The records are given next. Repeat each one exactly.

Content starts

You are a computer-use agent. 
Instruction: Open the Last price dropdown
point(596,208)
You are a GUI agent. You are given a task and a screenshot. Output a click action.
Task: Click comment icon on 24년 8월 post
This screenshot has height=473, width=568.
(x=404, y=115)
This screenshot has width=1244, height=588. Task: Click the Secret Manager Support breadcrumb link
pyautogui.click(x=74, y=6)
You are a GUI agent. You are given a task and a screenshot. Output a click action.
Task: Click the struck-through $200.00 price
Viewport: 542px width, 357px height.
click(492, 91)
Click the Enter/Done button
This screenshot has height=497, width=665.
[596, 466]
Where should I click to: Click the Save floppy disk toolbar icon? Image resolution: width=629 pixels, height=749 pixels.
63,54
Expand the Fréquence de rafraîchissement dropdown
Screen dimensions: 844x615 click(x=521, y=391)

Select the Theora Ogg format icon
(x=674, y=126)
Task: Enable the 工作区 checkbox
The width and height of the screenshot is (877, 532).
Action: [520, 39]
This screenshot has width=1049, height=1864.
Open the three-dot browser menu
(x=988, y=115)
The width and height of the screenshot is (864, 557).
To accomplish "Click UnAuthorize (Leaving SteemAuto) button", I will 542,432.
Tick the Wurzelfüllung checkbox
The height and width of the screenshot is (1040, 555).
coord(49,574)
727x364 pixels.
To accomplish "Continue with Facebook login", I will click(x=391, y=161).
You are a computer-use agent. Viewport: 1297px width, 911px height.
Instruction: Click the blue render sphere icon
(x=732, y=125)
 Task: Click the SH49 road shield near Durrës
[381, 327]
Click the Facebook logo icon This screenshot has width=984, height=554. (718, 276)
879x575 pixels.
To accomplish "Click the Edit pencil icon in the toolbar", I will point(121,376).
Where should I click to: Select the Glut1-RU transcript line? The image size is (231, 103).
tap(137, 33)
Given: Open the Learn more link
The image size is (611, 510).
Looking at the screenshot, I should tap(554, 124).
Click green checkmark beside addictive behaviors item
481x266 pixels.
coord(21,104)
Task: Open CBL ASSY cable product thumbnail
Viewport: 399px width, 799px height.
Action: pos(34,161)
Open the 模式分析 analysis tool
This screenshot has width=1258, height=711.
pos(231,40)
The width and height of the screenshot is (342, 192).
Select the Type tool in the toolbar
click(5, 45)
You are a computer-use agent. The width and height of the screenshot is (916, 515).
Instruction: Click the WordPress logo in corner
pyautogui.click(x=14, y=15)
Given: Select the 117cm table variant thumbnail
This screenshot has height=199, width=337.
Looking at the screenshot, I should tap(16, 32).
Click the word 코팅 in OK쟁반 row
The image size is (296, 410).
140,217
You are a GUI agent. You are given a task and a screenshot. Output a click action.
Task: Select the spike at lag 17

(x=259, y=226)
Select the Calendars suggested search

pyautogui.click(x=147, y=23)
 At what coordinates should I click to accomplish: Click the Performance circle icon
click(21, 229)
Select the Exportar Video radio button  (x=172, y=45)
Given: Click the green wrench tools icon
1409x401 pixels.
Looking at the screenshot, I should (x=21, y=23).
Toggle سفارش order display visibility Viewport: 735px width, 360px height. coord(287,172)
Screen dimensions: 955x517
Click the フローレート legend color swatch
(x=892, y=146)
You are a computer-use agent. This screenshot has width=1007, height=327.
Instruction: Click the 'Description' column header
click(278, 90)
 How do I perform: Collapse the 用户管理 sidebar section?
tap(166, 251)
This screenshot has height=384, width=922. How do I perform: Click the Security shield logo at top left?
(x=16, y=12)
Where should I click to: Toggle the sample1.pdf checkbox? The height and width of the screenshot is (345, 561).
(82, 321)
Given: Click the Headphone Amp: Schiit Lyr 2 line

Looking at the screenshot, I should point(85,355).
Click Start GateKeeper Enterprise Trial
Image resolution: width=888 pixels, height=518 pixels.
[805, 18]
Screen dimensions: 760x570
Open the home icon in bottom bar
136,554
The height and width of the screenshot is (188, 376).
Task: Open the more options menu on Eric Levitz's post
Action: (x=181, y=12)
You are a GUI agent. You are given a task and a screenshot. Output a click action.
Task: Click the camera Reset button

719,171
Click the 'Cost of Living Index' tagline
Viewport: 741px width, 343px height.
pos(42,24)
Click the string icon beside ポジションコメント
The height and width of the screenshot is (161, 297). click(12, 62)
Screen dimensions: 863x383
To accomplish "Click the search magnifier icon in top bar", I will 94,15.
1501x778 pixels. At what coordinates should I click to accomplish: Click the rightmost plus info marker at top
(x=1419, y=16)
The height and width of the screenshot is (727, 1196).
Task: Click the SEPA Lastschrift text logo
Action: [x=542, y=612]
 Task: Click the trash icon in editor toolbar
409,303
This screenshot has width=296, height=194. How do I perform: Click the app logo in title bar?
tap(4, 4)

Content ends

• _THE COMPLETED TASK_
You are a computer-use agent. 
Instruction: Open the Last price dropdown
point(596,208)
You are a GUI agent. You are given a task and a screenshot. Output a click action.
Task: Click comment icon on 24년 8월 post
This screenshot has height=473, width=568.
(x=404, y=115)
This screenshot has width=1244, height=588. Task: Click the Secret Manager Support breadcrumb link
pyautogui.click(x=74, y=6)
You are a GUI agent. You are given a task and a screenshot. Output a click action.
Task: Click the struck-through $200.00 price
Viewport: 542px width, 357px height.
click(492, 91)
Click the Enter/Done button
This screenshot has height=497, width=665.
[596, 466]
Where should I click to: Click the Save floppy disk toolbar icon? Image resolution: width=629 pixels, height=749 pixels.
63,54
Expand the Fréquence de rafraîchissement dropdown
Screen dimensions: 844x615 click(x=521, y=391)

Select the Theora Ogg format icon
(x=674, y=126)
Task: Enable the 工作区 checkbox
The width and height of the screenshot is (877, 532).
Action: [520, 39]
This screenshot has width=1049, height=1864.
Open the three-dot browser menu
(x=988, y=115)
The width and height of the screenshot is (864, 557).
To accomplish "Click UnAuthorize (Leaving SteemAuto) button", I will 542,432.
Tick the Wurzelfüllung checkbox
The height and width of the screenshot is (1040, 555).
coord(49,574)
727x364 pixels.
To accomplish "Continue with Facebook login", I will click(x=391, y=161).
You are a computer-use agent. Viewport: 1297px width, 911px height.
Instruction: Click the blue render sphere icon
(x=732, y=125)
 Task: Click the SH49 road shield near Durrës
[381, 327]
Click the Facebook logo icon This screenshot has width=984, height=554. (718, 276)
879x575 pixels.
To accomplish "Click the Edit pencil icon in the toolbar", I will point(121,376).
Where should I click to: Select the Glut1-RU transcript line? The image size is (231, 103).
tap(137, 33)
Given: Open the Learn more link
The image size is (611, 510).
Looking at the screenshot, I should tap(554, 124).
Click green checkmark beside addictive behaviors item
481x266 pixels.
coord(21,104)
Task: Open CBL ASSY cable product thumbnail
Viewport: 399px width, 799px height.
Action: pos(34,161)
Open the 模式分析 analysis tool
This screenshot has width=1258, height=711.
pos(231,40)
The width and height of the screenshot is (342, 192).
Select the Type tool in the toolbar
click(5, 45)
You are a computer-use agent. The width and height of the screenshot is (916, 515).
Instruction: Click the WordPress logo in corner
pyautogui.click(x=14, y=15)
Given: Select the 117cm table variant thumbnail
This screenshot has height=199, width=337.
Looking at the screenshot, I should tap(16, 32).
Click the word 코팅 in OK쟁반 row
The image size is (296, 410).
140,217
You are a GUI agent. You are given a task and a screenshot. Output a click action.
Task: Select the spike at lag 17

(x=259, y=226)
Select the Calendars suggested search

pyautogui.click(x=147, y=23)
 At what coordinates should I click to accomplish: Click the Performance circle icon
click(21, 229)
Select the Exportar Video radio button  (x=172, y=45)
Given: Click the green wrench tools icon
1409x401 pixels.
Looking at the screenshot, I should (x=21, y=23).
Toggle سفارش order display visibility Viewport: 735px width, 360px height. coord(287,172)
Screen dimensions: 955x517
Click the フローレート legend color swatch
(x=892, y=146)
You are a computer-use agent. This screenshot has width=1007, height=327.
Instruction: Click the 'Description' column header
click(278, 90)
 How do I perform: Collapse the 用户管理 sidebar section?
tap(166, 251)
This screenshot has height=384, width=922. How do I perform: Click the Security shield logo at top left?
(x=16, y=12)
Where should I click to: Toggle the sample1.pdf checkbox? The height and width of the screenshot is (345, 561).
(82, 321)
Given: Click the Headphone Amp: Schiit Lyr 2 line

Looking at the screenshot, I should point(85,355).
Click Start GateKeeper Enterprise Trial
Image resolution: width=888 pixels, height=518 pixels.
[805, 18]
Screen dimensions: 760x570
Open the home icon in bottom bar
136,554
The height and width of the screenshot is (188, 376).
Task: Open the more options menu on Eric Levitz's post
Action: (x=181, y=12)
You are a GUI agent. You are given a task and a screenshot. Output a click action.
Task: Click the camera Reset button

719,171
Click the 'Cost of Living Index' tagline
Viewport: 741px width, 343px height.
pos(42,24)
Click the string icon beside ポジションコメント
The height and width of the screenshot is (161, 297). click(12, 62)
Screen dimensions: 863x383
To accomplish "Click the search magnifier icon in top bar", I will 94,15.
1501x778 pixels. At what coordinates should I click to accomplish: Click the rightmost plus info marker at top
(x=1419, y=16)
The height and width of the screenshot is (727, 1196).
Task: Click the SEPA Lastschrift text logo
Action: [x=542, y=612]
 Task: Click the trash icon in editor toolbar
409,303
This screenshot has width=296, height=194. How do I perform: Click the app logo in title bar?
tap(4, 4)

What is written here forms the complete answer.